New Zealand's prime minister has embarked on a six-day tour of Singapore and Japan, aiming to promote her nation's reopening to the world after two years of strict border controls.

Ms Ardern's 50-strong entourage includes business leaders, defence force personnel and media.

Three of the party, not including Ms Ardern, have tested positive with reportedly historical infections.

The trip is the first by the New Zealand PM since COVID-19 arrived in New Zealand in February 2020.

"(Travelling) is not without risk, but it is time now for New Zealand to be reaching out again, inviting people within this new normal to come and visit New Zealand because we are open for business," she said.

The three individuals will not be able to travel on to Tokyo for the next leg of the trip, and instead must head home.

On Tuesday afternoon, Ms Ardern met with Singapore's Prime Minister Lee Hsien Loong and announced climate change action would be added to the countries' Enhanced Partnership agreement, first signed in 2019.

The pact creates a new regular climate dialogue which includes sustainable aviation, low-carbon shipping and vehicles, and waste management.

The two countries will also work together with ASEAN nations to "provide capacity building training on carbon markets".

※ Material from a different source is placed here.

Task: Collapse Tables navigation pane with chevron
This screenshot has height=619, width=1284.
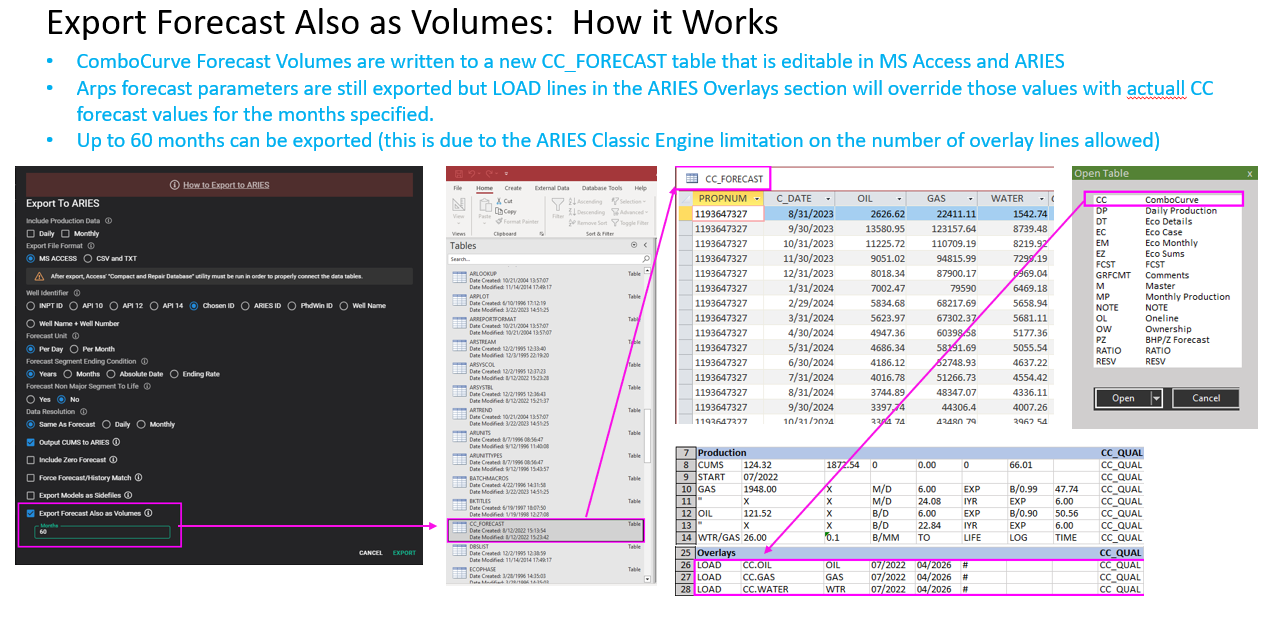Action: pos(644,245)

"Given the existential threat posed by climate change, it is fitting that today we agreed a joint statement that adds a fifth pillar to our Enhanced Partnership," Ms Ardern said.

Ms Ardern also announced a modest expansion to the New Zealand-Singapore working holiday scheme.

Up to 300 people, aged between 18 and 30 and with two years of tertiary education under their belt, will be able to work for 12 months in the other country under the revamped scheme.

"They travel, they enjoy, they experience (and there is) the dual benefit of tourism whilst also enabling them to have an income," Ms Ardern said.

"There will be those to come over and might find themselves in an area where we have a skills gap and we might encourage them to stay."

The pair also discussed "geostrategic pressures", including in Myanmar and Ukraine.

A joint statement stated "strong condemnation of the invasion and occupation of Ukraine and demanded Russia's immediate withdrawal".